R Language for Chinese word segmentation

Source: Internet
Author: User

Chinese word segmentation in two ways: Rwordseg and Jiebar

Environment configuration for the R language:

R_path:

C:\Program files\r\r-3.1.2

Path:

%r_path%

First, the Chinese word segmentation with rwordseg bag

(1) Configure the environment variables for Java:

Java_home:

C:\Program files\java\jdk1.8.0_31

Path:

%java_home%\bin;%java_home%\jre\bin

CLASSPATH:

%java_home%\lib\dt.jar;%java_home%\lib\tools.jar


(2) download RWORDSEG package to local hard drive, current version of RWORDSEG package in https://r-forge.r-project.org/R/?group_id=1054

1 > Install.packages ("Rjava")
2 > Add the following path to the PATH environment variable:

? %java_home%\jre\bin
? %java_home%\jre\bin\server
? %r_path%\library\rjava\jri

3 > Install.packages (" download good rwordseg Package folder address /rwordseg_0.2-1.zip", repos=null,type= "source")
(3) Enter the command:

1 > Library ("Rjava")
2 > Library ("Rwordseg")

3 > Words = "Sanitation workers are dismissed for warming in the cold wind"

4 > segment.options (isnamerecognition = TRUE) #打开人名识别
5 > segmentcn (words)

Operation Result:

[1] "sanitation" "work" "because" "in" "Cold Wind" "in" "Warm Fire" "heating" "was" "dismissed"

Change to words = "My name is R language"

Operation Result: [1] "I" "" Name "" is "" R language "

Second, the Chinese word segmentation with Jiebar bag

(1) Enter the command:

1 > Install.packages ("Jiebar") #安装jiebaR包

2 > Library ("Jiebard") #加载jiebaRD包

3 > Library ("Jiebar")

4 > Words = "Sanitation workers are dismissed for warming in the cold wind"
5 > Test = Worker ()
6 > Test <= words

(2) output result:

[1] "sanitation workers" "because in" "Cold Wind" "in" "Warm Fire" "heating" "was" "dismissed"

Replace words = "My name is R language"

Operation Result: [1] "I" "" Name "" is "" R "" Language "

R Language for Chinese word segmentation

Contact Us

The content source of this page is from Internet, which doesn't represent Alibaba Cloud's opinion; products and services mentioned on that page don't have any relationship with Alibaba Cloud.

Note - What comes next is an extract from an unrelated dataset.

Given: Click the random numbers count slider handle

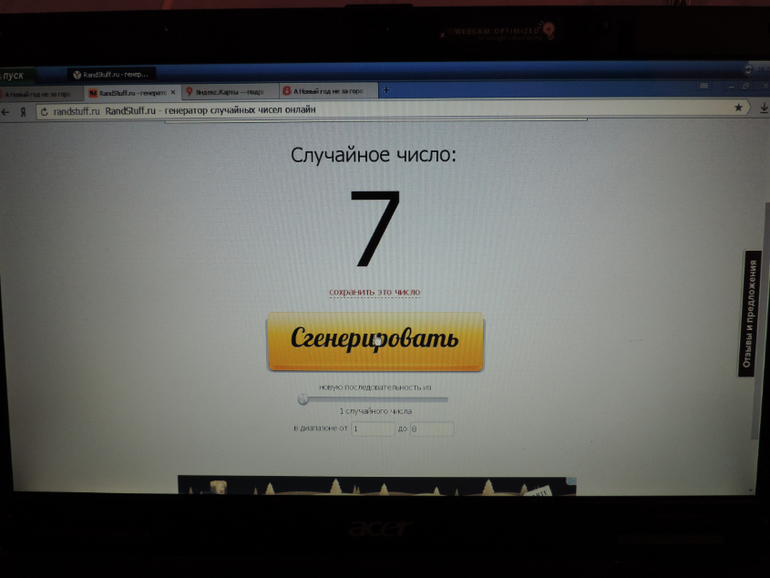Looking at the screenshot, I should click(x=302, y=399).
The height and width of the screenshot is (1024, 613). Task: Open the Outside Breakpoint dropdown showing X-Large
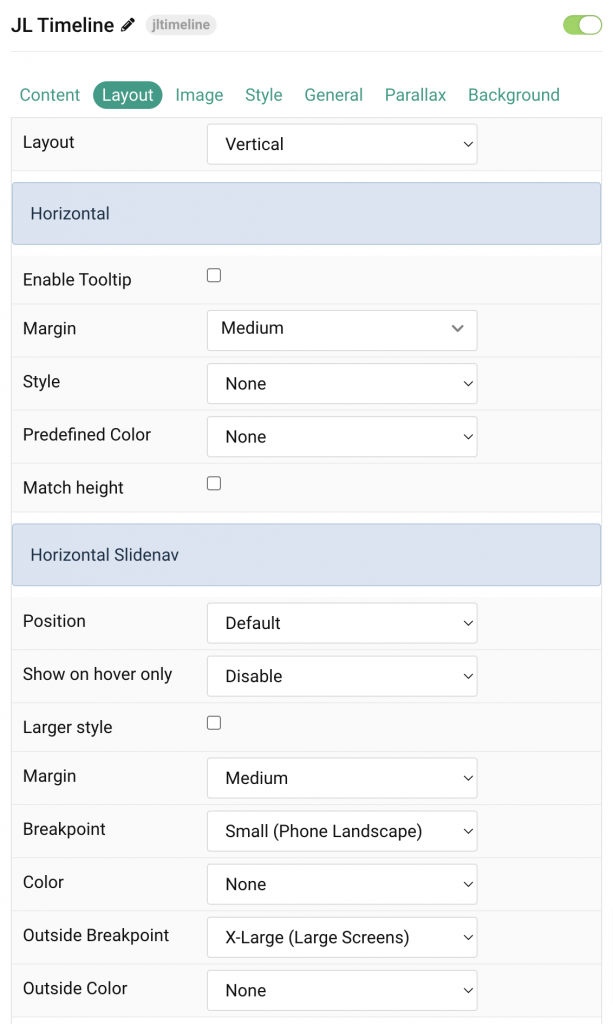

If the content of the page makes you feel confusing, please write us an email, we will handle the problem within 5 days after receiving your email.

If you find any instances of plagiarism from the community, please send an email to: info-contact@alibabacloud.com and provide relevant evidence. A staff member will contact you within 5 working days.

A Free Trial That Lets You Build Big!

Start building with 50+ products and up to 12 months usage for Elastic Compute Service

  • Sales Support

    1 on 1 presale consultation

  • After-Sales Support

    24/7 Technical Support 6 Free Tickets per Quarter Faster Response

  • Alibaba Cloud offers highly flexible support services tailored to meet your exact needs.